Noodle Kugel: Made with noodles, eggs, sour cream, cottage cheese, crushed pineapple, vanilla and cinnamon, our noodle kugel recipe can be served as a light meal any time of day.

In Jewish cooking a kugel is a sweet or savory baked pudding made with egg noodles or potatoes. A sweet kugel (like this one) is a combination of fruit, sour cream, cottage cheese, eggs and cooked noodles that's baked to achieve a firm, custard-like consistency. Our cinnamon-raisin flavor combo is a common classic, but don't miss the cranberry-orange variation that follows the main recipe.

Noodle Kugel

  • Ingredients:
  • 12 ounces wide egg noodles
  • 4 tablespoons butter
  • 5 large eggs, lightly beaten
  • 1 cup cottage cheese
  • 3/4 cup sour cream
  • 1 can (8-ounce) crushed pineapple, drained
  • 2 teaspoons vanilla extract
  • 2 teaspoons ground cinnamon
  • 3 tablespoons sugar, divided
  • Pinch of salt
  • 2/3 cup golden raisins
  • 2 tablespoons panko crumbs

Cook the egg noodles according to package directions, drain, add the butter and toss until the butter is completely melted. Set aside to cool.

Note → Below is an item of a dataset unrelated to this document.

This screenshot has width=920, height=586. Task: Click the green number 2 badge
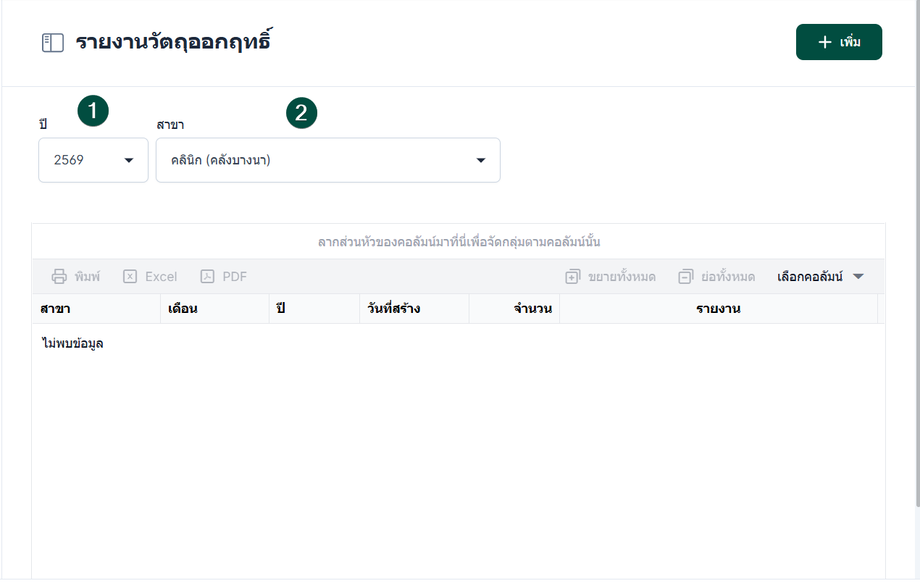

Position a rack in the center of the oven, preheat to 350°F and generously butter a 13 x 9-inch baking dish.

Plump your raisins by soaking them in hot water for 5 minutes. Drain well and set aside.

In a large mixing bowl, combine the eggs, cottage cheese, sour cream, pineapple, vanilla, cinnamon, 2 tablespoons of the sugar and a pinch of salt. Add the noodles and raisins and combine thoroughly.

Transfer the kugel mixture to the prepared baking dish, cover tightly with aluminum foil and bake for 45 minutes.

Uncover the kugel and sprinkle the top with panko crumbs, the remaining 1 tablespoon of sugar and a dusting of cinnamon if desired. Return to the oven for 10 to 12 minutes.

Allow the kugel to cool for 15 to 20 minutes before cutting into squares for serving. May be served warm, or at room temperature.

Makes 12 servings

Recipe Variation: Cranberry-Orange Noodle Kugel
Replace the raisins with dried cranberries, reduce the vanilla to 1 teaspoon, reduce the cinnamon to 1/2 teaspoon and add 1 tablespoon of grated orange zest. If desired, replace the panko crumbs with 1/3 cup toasted sliced almonds.

Note: We've placed this recipe in our Breakfast/Brunch category, but you could easily serve a sweet kugel as a light lunch or even dessert.